The film makers were consumers of a medium they were co-creating themselves, largely producing for a circle of peers. The aesthetic form of these films and genres, the excess of meaning, as well as the moral political ideals represent central axes of the analysis. Additionally, relations between the club members and their activities in national umbrella associations, collaborations, as well as contexts of transnational encounters (i.e. UNICA, the international association of amateur film clubs) shall be further observed.
This is being executed on the examples of selected clubs in bordering locations in the ‘Greater Region’: Luxembourg, Wallonia (Belgium), Lorraine (France) and Saarland (Germany) - an artificial construct of an economic trade union within the European Union on the one hand, with a shared cultural heritage shaped by the coal and steel industries and their demise on the other.
Besides archive research and Oral History, the film documents themselves are the core piece of the analysis. The topic is of particular relevance for general Culture and Media History, due to the historical evolution of censorship and auto-censorship tendencies regarding sexual permissiveness, political militancy or religious statements in the long 1960s.
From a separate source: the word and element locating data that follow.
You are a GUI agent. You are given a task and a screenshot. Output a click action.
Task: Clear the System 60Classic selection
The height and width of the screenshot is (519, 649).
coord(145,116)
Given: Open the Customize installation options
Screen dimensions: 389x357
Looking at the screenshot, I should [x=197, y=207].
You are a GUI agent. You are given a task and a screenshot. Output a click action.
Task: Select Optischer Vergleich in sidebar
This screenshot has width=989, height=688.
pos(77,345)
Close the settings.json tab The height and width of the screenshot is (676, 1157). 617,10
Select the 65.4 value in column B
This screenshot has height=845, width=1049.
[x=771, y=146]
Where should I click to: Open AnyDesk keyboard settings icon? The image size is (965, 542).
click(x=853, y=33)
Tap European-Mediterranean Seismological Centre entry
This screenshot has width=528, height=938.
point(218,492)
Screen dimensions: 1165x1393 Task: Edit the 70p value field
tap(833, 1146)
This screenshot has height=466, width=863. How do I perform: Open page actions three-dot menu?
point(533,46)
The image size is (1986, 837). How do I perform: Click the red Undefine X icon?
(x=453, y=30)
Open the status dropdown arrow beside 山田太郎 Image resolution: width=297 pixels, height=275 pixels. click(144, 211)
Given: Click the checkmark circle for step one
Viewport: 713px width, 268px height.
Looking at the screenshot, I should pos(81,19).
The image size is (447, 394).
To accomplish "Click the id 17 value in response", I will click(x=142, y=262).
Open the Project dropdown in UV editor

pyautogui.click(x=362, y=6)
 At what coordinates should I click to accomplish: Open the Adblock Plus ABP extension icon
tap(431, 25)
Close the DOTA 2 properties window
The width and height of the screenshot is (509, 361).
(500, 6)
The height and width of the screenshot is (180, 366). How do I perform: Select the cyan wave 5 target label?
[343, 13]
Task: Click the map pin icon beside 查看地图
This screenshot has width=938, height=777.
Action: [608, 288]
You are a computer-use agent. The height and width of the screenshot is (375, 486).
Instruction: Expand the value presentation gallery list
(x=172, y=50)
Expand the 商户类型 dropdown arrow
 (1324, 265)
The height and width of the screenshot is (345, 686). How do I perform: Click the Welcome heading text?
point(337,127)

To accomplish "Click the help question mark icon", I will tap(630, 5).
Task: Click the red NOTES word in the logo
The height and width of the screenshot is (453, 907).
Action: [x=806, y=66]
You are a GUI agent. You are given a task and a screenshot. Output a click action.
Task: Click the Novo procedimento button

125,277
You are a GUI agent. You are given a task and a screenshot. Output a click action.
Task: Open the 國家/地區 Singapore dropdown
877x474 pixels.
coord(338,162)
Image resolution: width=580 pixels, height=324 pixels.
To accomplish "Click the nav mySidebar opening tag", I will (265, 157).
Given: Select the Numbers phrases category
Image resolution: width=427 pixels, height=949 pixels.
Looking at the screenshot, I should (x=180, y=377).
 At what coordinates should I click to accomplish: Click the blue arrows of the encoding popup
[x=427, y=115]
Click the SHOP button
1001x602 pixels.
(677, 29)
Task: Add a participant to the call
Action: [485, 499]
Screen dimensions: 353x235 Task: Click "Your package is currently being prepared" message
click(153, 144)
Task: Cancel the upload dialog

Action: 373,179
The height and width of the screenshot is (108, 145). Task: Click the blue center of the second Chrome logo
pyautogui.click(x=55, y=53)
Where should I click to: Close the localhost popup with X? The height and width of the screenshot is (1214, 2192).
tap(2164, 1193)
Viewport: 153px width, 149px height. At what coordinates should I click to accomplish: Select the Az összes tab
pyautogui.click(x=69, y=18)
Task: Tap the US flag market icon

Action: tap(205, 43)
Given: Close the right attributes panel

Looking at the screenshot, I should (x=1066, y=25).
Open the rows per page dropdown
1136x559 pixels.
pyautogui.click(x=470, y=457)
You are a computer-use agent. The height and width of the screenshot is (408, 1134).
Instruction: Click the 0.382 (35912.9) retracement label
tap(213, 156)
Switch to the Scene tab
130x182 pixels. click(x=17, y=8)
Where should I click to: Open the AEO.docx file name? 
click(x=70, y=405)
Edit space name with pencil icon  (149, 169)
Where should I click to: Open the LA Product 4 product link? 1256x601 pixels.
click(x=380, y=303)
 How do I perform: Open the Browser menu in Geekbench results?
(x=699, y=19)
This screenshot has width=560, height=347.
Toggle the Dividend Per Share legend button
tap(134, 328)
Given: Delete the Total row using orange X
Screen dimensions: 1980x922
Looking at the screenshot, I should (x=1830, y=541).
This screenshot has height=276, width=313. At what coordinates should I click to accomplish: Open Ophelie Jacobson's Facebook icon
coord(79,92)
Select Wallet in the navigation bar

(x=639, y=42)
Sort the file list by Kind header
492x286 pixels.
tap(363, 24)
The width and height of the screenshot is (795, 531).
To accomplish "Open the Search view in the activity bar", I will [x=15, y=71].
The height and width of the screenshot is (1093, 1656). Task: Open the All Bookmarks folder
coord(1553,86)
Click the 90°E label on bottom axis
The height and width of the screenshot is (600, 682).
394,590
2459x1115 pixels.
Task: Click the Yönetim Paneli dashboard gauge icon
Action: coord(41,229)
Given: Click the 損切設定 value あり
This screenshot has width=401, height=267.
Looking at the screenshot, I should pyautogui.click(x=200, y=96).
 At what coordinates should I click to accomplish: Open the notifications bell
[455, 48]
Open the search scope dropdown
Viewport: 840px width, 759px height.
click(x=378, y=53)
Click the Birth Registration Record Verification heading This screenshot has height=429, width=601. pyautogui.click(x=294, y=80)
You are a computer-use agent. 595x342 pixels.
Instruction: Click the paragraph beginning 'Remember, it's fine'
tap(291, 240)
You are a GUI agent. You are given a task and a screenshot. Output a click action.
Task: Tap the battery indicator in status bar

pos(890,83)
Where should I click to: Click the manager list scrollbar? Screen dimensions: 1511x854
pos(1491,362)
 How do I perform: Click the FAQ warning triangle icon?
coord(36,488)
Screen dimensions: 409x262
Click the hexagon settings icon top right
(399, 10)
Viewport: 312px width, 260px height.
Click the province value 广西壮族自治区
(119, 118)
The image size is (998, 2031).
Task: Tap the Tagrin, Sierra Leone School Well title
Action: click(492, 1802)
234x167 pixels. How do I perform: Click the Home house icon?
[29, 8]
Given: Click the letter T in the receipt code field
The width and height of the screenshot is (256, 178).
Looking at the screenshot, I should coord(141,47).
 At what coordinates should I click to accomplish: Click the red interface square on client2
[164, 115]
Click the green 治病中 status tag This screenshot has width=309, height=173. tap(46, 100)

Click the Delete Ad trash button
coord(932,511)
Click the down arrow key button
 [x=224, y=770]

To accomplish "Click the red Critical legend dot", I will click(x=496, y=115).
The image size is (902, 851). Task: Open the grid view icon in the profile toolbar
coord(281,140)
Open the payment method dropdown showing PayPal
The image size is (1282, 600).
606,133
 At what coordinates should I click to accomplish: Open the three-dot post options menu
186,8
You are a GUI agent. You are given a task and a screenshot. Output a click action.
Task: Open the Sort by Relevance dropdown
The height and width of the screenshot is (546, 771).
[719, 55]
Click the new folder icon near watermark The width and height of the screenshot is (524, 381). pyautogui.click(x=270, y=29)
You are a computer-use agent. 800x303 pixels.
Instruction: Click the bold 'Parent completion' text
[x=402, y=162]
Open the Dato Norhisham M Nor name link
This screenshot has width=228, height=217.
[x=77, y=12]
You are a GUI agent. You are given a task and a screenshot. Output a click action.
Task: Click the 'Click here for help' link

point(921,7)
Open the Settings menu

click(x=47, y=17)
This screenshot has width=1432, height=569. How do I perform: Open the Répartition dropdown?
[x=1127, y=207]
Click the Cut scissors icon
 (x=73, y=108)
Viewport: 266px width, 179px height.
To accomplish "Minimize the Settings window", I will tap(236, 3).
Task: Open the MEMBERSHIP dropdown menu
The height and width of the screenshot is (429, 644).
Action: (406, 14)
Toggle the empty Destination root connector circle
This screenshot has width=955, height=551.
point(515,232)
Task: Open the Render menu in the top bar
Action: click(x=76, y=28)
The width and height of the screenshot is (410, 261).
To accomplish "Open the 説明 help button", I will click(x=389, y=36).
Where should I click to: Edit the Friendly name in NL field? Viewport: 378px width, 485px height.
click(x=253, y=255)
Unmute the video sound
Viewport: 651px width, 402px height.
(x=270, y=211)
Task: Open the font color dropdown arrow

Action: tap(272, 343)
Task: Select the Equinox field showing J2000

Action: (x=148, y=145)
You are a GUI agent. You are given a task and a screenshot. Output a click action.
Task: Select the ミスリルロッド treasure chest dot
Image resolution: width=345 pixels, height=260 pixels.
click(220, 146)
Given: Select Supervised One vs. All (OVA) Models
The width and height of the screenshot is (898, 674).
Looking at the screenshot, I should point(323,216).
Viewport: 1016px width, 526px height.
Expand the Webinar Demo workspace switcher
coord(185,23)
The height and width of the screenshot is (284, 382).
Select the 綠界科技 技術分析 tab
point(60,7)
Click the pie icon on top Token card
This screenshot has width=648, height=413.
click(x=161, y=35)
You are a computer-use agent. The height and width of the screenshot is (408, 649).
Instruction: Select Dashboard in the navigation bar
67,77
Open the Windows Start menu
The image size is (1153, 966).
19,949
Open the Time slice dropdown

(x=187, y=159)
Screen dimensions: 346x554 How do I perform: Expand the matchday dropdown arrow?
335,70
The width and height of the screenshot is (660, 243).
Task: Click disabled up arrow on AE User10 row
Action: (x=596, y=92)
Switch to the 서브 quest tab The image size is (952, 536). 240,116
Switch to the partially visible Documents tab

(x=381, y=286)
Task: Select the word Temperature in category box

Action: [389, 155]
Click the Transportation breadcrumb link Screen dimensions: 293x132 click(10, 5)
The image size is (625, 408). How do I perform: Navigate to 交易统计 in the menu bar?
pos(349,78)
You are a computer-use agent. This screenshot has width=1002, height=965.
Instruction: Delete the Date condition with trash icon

On the particular European transnational level, the material is investigated considering the issue of Americanisation, respectively the rejection of the latter within the discourse of European film creators and the topical press.
The international comparison additionally facilitates the display of national specificities and diverse temporalities within (Western)Europe.
It currently appears that the demographics of the clubs were transnationally rather homogenous. The comparison of topics, genres, visual and technical styles the authors were interested in and the notable exceptions within the scope, are thus mirroring the zeitgeist of the research period.